> Exercise task
Below are some entries. Print the lines starting with the one containing "Where should I click to: Click the blue" and going on through the one containing "[x=121, y=69]", word for word, leaving out the pictures.

> Entries
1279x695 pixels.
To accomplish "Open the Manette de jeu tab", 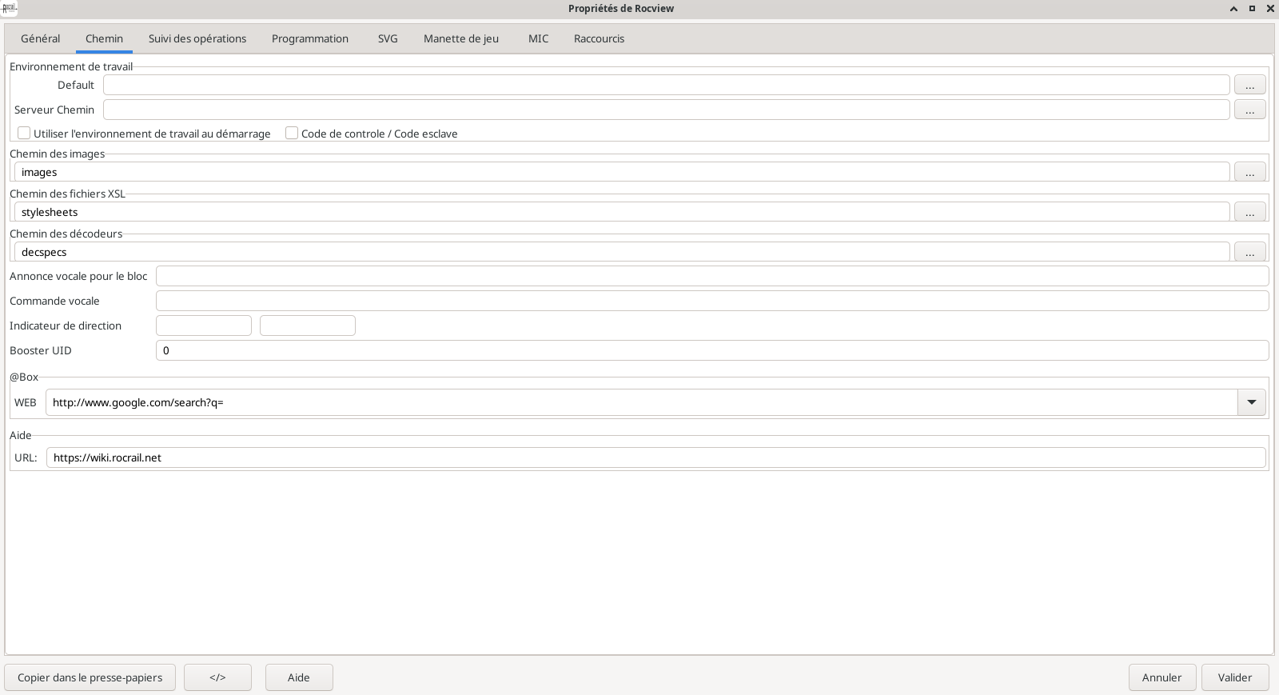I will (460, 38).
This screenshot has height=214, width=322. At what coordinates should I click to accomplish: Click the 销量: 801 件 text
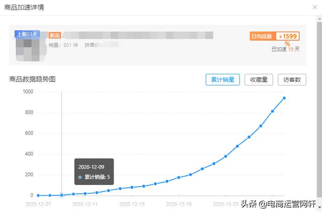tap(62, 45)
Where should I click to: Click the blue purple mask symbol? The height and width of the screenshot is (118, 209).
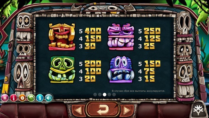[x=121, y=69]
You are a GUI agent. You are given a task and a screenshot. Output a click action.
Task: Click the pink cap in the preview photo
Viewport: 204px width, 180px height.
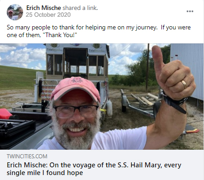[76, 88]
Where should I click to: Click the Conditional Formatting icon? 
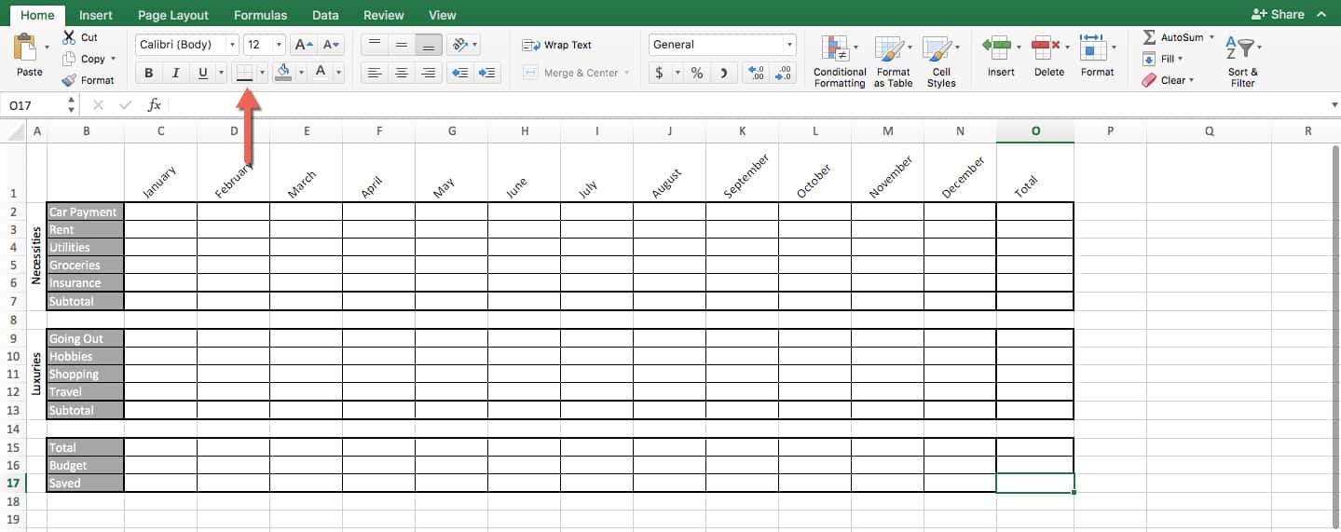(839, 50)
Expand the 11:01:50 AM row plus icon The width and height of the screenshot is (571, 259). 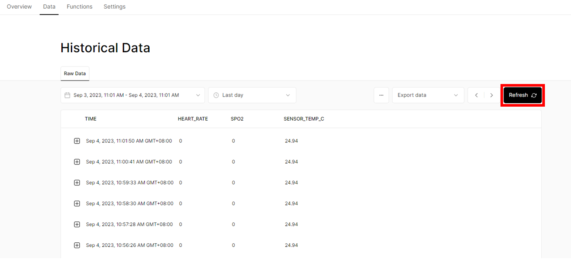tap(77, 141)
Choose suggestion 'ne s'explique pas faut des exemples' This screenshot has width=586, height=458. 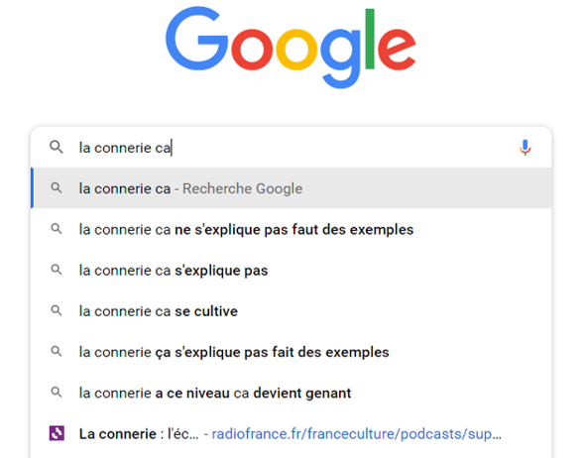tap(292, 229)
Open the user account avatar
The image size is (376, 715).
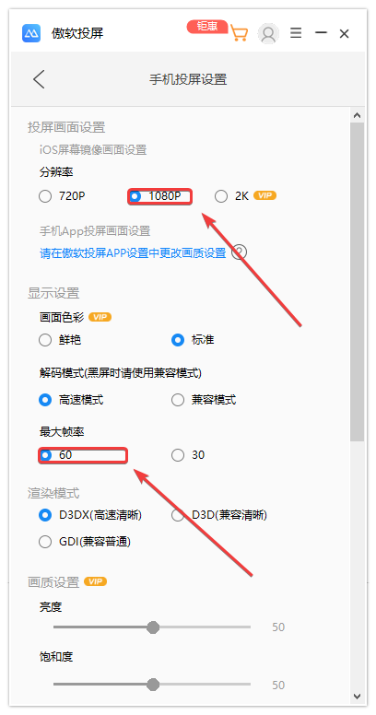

> Answer to the problem
Where should I click to: Click the blue purple mask symbol? The height and width of the screenshot is (118, 209).
[x=121, y=69]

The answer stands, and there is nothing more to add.